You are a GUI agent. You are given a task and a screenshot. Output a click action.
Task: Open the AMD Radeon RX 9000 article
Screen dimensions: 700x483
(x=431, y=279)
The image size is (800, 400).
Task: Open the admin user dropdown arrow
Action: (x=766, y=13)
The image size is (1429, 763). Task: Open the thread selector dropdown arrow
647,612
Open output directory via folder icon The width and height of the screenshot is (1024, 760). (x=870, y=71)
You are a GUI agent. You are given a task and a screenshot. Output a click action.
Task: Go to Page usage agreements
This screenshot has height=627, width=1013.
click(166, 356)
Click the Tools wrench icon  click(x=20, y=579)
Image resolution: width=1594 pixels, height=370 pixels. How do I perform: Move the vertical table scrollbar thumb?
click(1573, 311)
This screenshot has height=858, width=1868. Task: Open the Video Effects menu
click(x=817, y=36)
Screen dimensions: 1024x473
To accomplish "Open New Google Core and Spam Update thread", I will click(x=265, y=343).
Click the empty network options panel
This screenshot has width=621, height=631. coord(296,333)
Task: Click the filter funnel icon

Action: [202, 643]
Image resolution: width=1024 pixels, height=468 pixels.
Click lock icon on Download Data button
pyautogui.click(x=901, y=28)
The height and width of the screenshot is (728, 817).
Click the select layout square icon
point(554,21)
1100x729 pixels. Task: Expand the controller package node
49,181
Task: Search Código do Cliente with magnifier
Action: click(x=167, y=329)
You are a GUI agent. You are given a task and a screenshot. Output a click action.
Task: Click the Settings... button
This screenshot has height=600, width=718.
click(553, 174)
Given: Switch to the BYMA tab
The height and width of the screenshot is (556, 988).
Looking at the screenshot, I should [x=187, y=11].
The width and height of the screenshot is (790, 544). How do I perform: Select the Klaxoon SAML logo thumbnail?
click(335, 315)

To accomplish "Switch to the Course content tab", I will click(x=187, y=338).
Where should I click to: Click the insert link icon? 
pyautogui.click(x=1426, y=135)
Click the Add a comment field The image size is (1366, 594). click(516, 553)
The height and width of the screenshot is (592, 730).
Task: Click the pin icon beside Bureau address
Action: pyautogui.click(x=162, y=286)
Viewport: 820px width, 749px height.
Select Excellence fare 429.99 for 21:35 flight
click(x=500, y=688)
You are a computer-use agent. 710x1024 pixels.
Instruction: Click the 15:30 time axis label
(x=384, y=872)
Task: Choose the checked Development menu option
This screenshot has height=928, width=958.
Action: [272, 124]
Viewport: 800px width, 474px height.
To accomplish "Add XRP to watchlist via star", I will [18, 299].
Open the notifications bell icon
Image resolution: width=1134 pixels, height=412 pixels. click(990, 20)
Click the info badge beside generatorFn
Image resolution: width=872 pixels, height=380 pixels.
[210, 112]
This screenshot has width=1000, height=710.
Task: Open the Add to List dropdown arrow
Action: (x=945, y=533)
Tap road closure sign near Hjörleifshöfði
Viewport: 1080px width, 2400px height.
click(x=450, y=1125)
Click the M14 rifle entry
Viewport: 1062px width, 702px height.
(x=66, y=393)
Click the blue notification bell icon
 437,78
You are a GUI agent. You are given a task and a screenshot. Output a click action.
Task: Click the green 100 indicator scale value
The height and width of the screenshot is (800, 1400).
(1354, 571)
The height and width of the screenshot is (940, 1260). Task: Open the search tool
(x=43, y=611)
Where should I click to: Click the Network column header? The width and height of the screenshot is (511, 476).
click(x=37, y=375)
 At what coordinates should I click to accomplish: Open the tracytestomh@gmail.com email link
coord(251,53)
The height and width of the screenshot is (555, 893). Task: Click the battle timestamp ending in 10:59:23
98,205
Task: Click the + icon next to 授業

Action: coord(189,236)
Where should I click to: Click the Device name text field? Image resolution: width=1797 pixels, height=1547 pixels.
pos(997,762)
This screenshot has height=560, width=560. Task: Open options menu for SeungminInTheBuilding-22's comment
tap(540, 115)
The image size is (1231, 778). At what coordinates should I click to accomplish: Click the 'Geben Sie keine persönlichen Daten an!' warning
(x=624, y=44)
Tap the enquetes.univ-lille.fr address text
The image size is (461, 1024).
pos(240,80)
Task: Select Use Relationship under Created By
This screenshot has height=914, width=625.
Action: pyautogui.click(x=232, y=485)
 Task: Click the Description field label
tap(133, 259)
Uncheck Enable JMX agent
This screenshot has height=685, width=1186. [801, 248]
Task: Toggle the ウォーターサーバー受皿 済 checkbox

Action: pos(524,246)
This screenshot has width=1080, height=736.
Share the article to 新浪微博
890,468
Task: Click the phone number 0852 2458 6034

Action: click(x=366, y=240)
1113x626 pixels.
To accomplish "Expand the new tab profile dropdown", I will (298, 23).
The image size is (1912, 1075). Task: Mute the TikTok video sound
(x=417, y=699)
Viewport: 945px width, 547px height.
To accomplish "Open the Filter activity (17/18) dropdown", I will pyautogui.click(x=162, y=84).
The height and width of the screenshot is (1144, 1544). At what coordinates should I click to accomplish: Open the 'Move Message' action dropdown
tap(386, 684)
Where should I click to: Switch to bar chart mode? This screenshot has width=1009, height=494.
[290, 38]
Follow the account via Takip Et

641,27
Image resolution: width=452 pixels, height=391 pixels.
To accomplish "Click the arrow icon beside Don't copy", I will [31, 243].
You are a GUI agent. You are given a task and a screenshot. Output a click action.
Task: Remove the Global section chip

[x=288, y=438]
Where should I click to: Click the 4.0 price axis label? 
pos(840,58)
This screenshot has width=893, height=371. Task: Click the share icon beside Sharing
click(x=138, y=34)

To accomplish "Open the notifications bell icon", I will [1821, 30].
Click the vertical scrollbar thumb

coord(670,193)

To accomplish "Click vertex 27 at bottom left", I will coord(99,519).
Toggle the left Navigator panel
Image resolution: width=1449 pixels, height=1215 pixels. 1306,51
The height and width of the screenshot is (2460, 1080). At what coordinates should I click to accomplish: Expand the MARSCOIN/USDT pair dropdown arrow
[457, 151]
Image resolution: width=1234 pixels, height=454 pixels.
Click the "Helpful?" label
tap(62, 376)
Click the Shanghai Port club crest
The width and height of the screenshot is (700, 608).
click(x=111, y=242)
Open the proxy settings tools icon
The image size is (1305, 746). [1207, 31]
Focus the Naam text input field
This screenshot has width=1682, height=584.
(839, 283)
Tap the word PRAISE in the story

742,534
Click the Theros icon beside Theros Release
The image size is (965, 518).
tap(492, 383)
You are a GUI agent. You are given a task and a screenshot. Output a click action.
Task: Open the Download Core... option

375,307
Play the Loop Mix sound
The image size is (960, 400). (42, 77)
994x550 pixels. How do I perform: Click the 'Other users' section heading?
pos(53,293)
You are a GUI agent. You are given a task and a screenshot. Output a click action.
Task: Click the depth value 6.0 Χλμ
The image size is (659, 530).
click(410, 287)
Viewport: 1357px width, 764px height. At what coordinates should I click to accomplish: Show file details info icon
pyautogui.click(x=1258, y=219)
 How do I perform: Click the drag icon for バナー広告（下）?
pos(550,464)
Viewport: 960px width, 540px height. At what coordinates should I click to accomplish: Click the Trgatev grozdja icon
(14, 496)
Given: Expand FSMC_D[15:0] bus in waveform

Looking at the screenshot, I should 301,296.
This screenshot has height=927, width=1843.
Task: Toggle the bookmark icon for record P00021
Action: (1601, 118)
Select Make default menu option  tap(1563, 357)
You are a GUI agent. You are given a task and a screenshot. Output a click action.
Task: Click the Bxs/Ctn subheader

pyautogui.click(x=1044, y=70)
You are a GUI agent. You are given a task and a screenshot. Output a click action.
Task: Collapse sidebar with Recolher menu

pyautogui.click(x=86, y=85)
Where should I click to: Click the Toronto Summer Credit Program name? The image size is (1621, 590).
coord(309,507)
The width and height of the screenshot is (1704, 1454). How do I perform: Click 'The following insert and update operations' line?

## [Task instructions]
Read through the records above and copy the lines that contain "value".

## [Task solution]
Task: Click the green 100 indicator scale value
Task: Click the depth value 6.0 Χλμ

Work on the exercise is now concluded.